If there is a third buffer, which is what you get with triple buffering and 3 max swapchain images, it is an image that is copied to the second buffer whenever it’s fully drawn. Actually, this operation is also not a copy, but just a pointer swap so that there is always a fully-rendered frame in the back buffer to be sent to the front buffer when requested for vblank. This is why triple buffering has the lowest input latency. It always immediately sends the most recently-completed frame and does not prevent the program from writing to it. Triple buffering is a clever method of vsyncing that well-written programs use to reduce input latency at the small cost of a 50% increase in necessary video memory.

hunterk · 15 January 2017 07:39

[QUOTE=Tatsuya79;44581]About that Byuu article it’s interesting until it ends up with “it’s not worth it to even try to get 16ms, think about it”. How come it’s so easy to spot when playing snes in retroarch?[/QUOTE]Alcaro was looking at current higan re: brunnis’ patch and he said it would probably only gain a few ms assuming vsync is disabled. Vsync is what makes it add/remove an entire frame of latency. Current higan disables vsync by default at the cost of video tearing (unless you have a gsync/freesync monitor). I don’t have one of those to test, but I suspect his lack of exclusive fullscreen is causing Windows, at least, to force vsync anyway as part of its compositing chain (i.e., unless Aero is disabled, which can’t even be done on Win8+).

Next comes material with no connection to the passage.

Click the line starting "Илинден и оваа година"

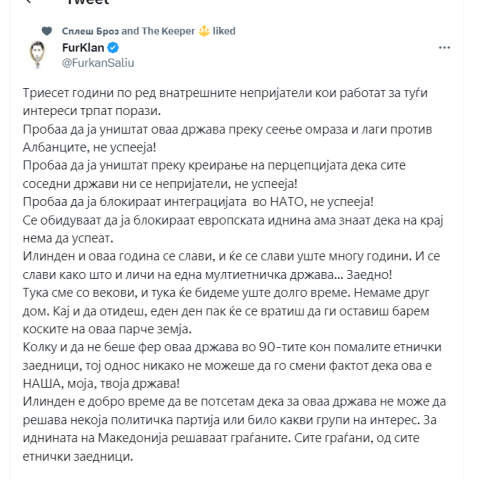click(x=231, y=256)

My problem with byuu’s latency essay is that he’s not an expert on any of it, and he brings zero data in either measurements or algorithms to back up his statements. He just says a bunch of stuff and everyone is supposed to believe him because he’s been working on one emulator–which happens to be the most latent of any in its class–for 12 yrs.

If you want to know some obscure SNES timing thing, byuu’s your man, but he knows little-to-nothing about driver buffering/delays, audio mixing/resampling, etc. And that’s fine; nobody can be an expert on everything, but you shouldn’t present yourself as an expert on something when you’re very definitely not.

If Brunnis is interested in doing some more tests, I’d be curious to see if RetroArch is any faster with vsync disabled and maximum runspeed set to 1x (and/or block on audio).

Brunnis · 15 January 2017 07:39

Actually, my fix should not have anything to do with vsync. This is also reflected in the fact that the fix shows the same one-frame improvement when pausing the emulator and advancing frame-by-frame. Whether vsync is on or off has no effect on such a test.

Even though higan doesn’t have vsync, it still limits framerate to 60 FPS. This means that the frame period is 16.7 ms and polling at the end of the frame interval instead of at the beginning (as the bsnes cores did and as I believe higan still does) will incur close to an extra frame period of lag. To illustrate; before my patch bsnes did the following:

Run game logic
Render frame
Read input
Output frame

Each frame period starts by running game logic (step 1). Since we haven’t yet read the input during this frame period (step 3), the input we have available in step 1 is that which was read in step 3 during the previous frame period. The amount of input lag we add by doing this corresponds to 16.7 ms minus the execution time for steps 1 and 2. For a decent computer which renders a frame in say 2 ms, the potential saving is close to a whole frame period, i.e. 14.7 ms. This is what my patch does, by rearranging the execution loop to this:

Read input
Run game logic
Render frame
Output frame

I’ll see if I can have a look at that.

hunterk · 15 January 2017 07:39

ah, right, that’s pretty straightforward.

Brunnis · 15 January 2017 07:39

Yep. The one thing that slightly complicated it was the fact that we needed to dynamically determine when to perform step 4 (frame output) on a frame-by-frame basis, in order to handle overscan correctly.